Martensteins Kurzschluss

21. April 2017

In einem der letzten Zeitmagazine kam Harald Martenstein zu dem Schluss, dass er mit dem Wertverlust seines Angesparten, der auf die Geldpolitik der EZB zurückgeht, das schlechte Wirtschaften in Griechenland finanziere. Das mag nicht einmal falsch sein, allerdings fehlt in der Argumentation leider auch, dass die EZB mit ihrer Geldpolitik auch das Wirtschaften von jedem fördert, der billiges Geld bekommt, etwa der Bundesrepublik, jedes Unternehmens oder jedes Hauskäufers in der Bundesrepublik. Ob einer der Genannten mit dem Geld gut oder schlecht wirtschaftet, ist aber erst einmal egal. Jeder von ihnen bekommt (potentiell) billiges Geld. Was vielleicht den Blick darauf richtet, dass zwar billiges Geld schlecht für Gespartes ist, aber gut fürs Arbeiten. Man könnte sich vielleicht doch erst einmal anschaun, ob dabei die Griechen so schlecht abschneiden? Und man sollte sich fragen, ob der Wertverlust des Geldes alle positiven Effekte der Geldpolitik schlägt. Ich glaube nicht.

________________

GESTELLTE AUFGABE: Der Text über Martensteins Kolumne zur Geldpolitik der EZB zählt nach dem Wort „etwa“ Beispiele für Empfänger billigen Geldes auf. Nenne alle diese Beispiele.

GESPEICHERTE DATENSÄTZE:

________________

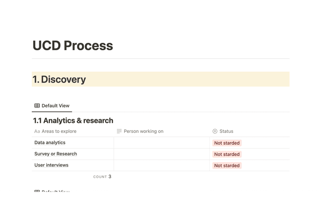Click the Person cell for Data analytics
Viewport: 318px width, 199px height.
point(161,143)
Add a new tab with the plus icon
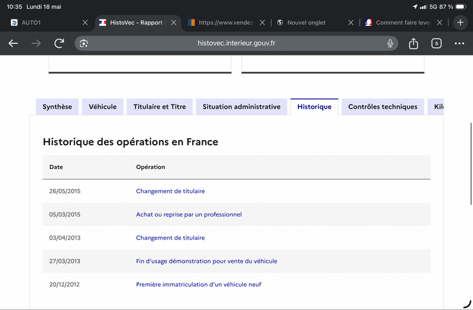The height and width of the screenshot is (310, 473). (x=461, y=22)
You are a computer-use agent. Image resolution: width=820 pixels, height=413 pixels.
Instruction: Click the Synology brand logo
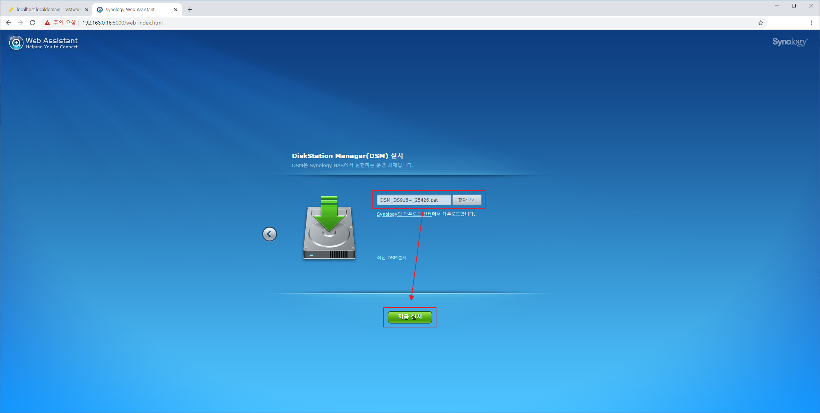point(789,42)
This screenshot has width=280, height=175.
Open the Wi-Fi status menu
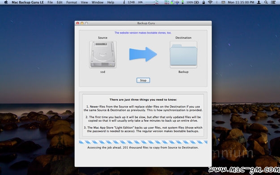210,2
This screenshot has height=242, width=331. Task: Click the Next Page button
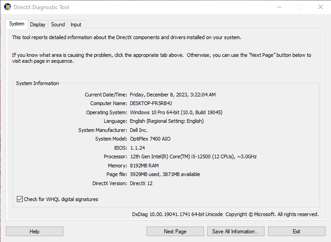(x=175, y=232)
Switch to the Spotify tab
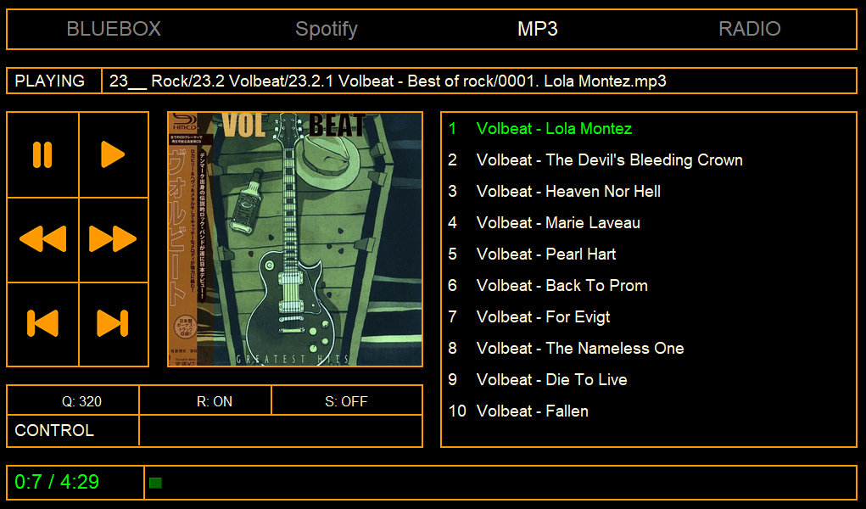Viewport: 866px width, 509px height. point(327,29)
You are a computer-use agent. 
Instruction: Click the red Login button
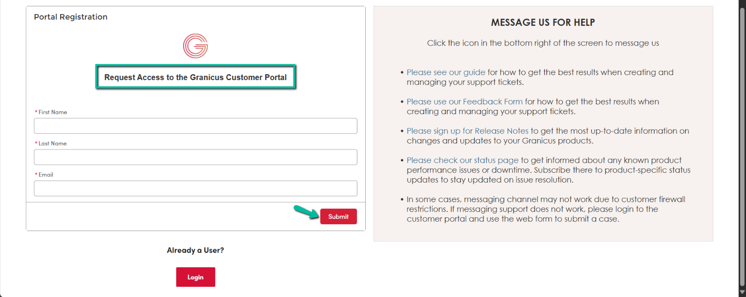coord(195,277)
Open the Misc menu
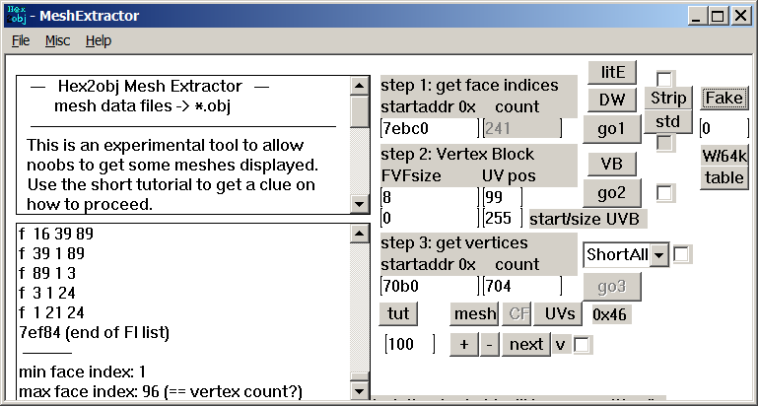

________________

RICHTIGES ERGEBNIS: die Bundesrepublik; jedes Unternehmen; jeder Hauskäufer in der Bundesrepublik